How I Use It
A great way to get our students involved and thinking during a lecture is with NearPod. This works really well for direct lectures that are student centered and include immediate feedback for the teacher and the students. It does not work very well for small group settings or to assign as a homework assignment. You can upload your old keynotes or PowerPoint presentations and modify them to include more student engagement. With NearPod you can ask multiple choice, open ended or survey style questions through out your presentation to monitor your students' understanding of the concepts. You will get immediate feedback and so will the students through out the presentation. You control the pace of the presentation but the students can see and interact with the questions or multimedia individually with their own devices at their seats.
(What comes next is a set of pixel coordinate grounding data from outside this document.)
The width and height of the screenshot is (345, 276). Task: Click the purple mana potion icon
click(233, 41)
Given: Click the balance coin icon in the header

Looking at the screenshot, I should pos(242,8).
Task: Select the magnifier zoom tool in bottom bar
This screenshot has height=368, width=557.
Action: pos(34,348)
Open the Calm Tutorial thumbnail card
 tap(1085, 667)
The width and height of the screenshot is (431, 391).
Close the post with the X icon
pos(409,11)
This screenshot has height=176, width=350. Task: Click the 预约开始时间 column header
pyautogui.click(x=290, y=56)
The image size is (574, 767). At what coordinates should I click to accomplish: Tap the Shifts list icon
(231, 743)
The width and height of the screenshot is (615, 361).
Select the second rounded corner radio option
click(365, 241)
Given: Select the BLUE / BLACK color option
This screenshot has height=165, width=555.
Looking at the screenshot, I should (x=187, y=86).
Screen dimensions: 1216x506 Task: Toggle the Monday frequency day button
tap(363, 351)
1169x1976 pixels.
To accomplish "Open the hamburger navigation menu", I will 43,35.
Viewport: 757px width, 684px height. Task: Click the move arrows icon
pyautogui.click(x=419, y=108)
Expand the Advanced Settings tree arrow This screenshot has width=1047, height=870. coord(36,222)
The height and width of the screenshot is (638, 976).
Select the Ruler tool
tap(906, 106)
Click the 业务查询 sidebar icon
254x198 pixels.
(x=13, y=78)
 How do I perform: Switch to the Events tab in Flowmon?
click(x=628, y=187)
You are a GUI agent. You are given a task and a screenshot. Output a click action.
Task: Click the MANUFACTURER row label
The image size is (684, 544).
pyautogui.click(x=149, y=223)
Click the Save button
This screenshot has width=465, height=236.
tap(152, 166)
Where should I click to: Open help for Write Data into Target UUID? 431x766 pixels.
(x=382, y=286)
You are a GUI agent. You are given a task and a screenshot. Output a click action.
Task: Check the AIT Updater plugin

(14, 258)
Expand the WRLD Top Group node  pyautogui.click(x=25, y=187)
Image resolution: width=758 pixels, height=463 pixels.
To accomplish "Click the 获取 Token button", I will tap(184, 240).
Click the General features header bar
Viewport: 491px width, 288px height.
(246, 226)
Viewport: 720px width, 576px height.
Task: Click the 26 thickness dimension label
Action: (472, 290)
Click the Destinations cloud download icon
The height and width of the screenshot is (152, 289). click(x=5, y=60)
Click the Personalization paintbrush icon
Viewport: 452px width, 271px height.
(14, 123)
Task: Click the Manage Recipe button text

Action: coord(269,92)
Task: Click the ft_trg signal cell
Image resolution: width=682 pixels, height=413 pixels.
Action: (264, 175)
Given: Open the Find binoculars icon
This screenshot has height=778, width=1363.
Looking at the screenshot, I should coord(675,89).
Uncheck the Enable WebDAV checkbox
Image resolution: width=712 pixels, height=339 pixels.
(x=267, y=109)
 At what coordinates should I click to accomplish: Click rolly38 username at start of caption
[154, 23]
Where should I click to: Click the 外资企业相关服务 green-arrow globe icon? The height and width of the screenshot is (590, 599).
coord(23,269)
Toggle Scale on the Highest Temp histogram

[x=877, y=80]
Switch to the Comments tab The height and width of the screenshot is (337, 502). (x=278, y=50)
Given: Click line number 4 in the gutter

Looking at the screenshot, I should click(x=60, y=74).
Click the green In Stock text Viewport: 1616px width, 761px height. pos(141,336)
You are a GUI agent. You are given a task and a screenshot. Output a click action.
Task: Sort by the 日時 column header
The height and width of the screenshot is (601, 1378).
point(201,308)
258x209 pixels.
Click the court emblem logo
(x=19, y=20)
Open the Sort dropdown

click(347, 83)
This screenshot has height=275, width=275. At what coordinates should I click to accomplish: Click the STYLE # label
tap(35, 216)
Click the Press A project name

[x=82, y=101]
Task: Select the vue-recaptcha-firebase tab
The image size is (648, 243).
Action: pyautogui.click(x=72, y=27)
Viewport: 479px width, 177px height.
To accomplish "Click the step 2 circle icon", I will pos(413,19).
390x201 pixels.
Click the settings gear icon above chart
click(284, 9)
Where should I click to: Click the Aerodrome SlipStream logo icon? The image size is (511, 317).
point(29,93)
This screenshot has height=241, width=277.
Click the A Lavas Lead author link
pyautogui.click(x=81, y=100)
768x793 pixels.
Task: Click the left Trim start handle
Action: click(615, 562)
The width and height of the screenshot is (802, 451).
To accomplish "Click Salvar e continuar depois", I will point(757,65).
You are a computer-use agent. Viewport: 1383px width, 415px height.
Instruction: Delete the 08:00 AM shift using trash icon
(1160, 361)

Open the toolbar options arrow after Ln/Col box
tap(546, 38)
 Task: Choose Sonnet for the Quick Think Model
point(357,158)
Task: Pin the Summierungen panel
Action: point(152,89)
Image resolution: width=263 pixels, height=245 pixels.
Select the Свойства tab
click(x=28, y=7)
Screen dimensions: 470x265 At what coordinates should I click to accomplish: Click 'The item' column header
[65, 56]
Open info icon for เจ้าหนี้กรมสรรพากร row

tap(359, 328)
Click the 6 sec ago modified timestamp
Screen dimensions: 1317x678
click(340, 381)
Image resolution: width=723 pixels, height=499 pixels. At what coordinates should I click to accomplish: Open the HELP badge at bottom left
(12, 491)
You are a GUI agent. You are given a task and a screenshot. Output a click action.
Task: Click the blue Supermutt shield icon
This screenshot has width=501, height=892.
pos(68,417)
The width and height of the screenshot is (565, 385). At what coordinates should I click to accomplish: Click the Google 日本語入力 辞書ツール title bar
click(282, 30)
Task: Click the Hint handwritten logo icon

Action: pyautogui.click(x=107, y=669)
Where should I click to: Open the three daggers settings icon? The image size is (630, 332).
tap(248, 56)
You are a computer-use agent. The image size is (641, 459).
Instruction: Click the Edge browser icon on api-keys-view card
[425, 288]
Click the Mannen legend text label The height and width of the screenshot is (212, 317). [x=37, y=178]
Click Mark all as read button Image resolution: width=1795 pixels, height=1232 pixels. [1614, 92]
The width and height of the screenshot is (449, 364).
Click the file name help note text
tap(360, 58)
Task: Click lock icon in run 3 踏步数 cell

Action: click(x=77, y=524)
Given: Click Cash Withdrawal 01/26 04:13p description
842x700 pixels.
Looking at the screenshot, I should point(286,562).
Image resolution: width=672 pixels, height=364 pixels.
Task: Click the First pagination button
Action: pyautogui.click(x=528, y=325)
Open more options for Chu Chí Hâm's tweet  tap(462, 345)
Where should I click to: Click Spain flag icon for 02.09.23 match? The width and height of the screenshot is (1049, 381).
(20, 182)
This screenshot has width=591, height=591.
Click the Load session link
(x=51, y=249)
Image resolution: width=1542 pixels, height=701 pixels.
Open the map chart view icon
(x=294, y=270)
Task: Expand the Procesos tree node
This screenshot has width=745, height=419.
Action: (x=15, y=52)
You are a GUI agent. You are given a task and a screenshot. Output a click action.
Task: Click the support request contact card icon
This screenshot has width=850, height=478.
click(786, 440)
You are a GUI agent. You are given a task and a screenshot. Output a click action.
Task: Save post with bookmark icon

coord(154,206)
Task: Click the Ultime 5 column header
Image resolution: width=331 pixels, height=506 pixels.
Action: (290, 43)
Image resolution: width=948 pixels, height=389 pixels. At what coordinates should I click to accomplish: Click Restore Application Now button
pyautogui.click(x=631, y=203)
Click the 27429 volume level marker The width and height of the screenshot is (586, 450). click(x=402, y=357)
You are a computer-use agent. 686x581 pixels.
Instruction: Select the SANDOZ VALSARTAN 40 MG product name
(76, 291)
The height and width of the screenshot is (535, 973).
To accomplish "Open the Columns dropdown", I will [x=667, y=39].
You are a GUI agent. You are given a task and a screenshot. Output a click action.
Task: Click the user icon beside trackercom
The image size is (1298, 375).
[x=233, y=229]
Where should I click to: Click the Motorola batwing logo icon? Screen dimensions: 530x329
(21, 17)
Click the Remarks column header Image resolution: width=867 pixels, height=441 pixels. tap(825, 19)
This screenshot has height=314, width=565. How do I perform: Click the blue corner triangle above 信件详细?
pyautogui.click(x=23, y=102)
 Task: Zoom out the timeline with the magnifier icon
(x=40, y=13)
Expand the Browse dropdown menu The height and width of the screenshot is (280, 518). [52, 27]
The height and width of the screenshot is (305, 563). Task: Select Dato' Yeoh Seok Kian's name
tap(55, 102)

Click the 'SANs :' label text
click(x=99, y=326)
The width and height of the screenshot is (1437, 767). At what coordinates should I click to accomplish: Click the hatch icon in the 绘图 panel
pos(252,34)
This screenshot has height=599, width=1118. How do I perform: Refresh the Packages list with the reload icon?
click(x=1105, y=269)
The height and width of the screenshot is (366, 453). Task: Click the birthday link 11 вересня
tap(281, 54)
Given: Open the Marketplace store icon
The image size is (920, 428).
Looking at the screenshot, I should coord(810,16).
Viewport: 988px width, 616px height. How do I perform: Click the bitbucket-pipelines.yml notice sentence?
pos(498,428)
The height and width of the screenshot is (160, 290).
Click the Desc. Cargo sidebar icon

This is a great teaching tool and the students really enjoy how interactive it is. This is tool is definitely a 21st Century way for teachers to provide direct instruction to students. One of my favorite features is the drawing function, which worked great for teaching about seismograms in Earthquakes. This function would work great for math teachers as well! My students have laptops but if you have an iPad or a computer that is a touch screen the drawing function would be work even better. I really like how you can download the report for the entire class that includes a student's total participation rate and all of their answers to the questions. Sometimes I have been timed out of Nearpod and could not receive data so that made it difficult to continue with the lesson because students would have to keep refreshing their screens to be on the same screen as me. This program could serve teachers better if there was a way to get real time data as the students are completing a question and not just their response when they submit.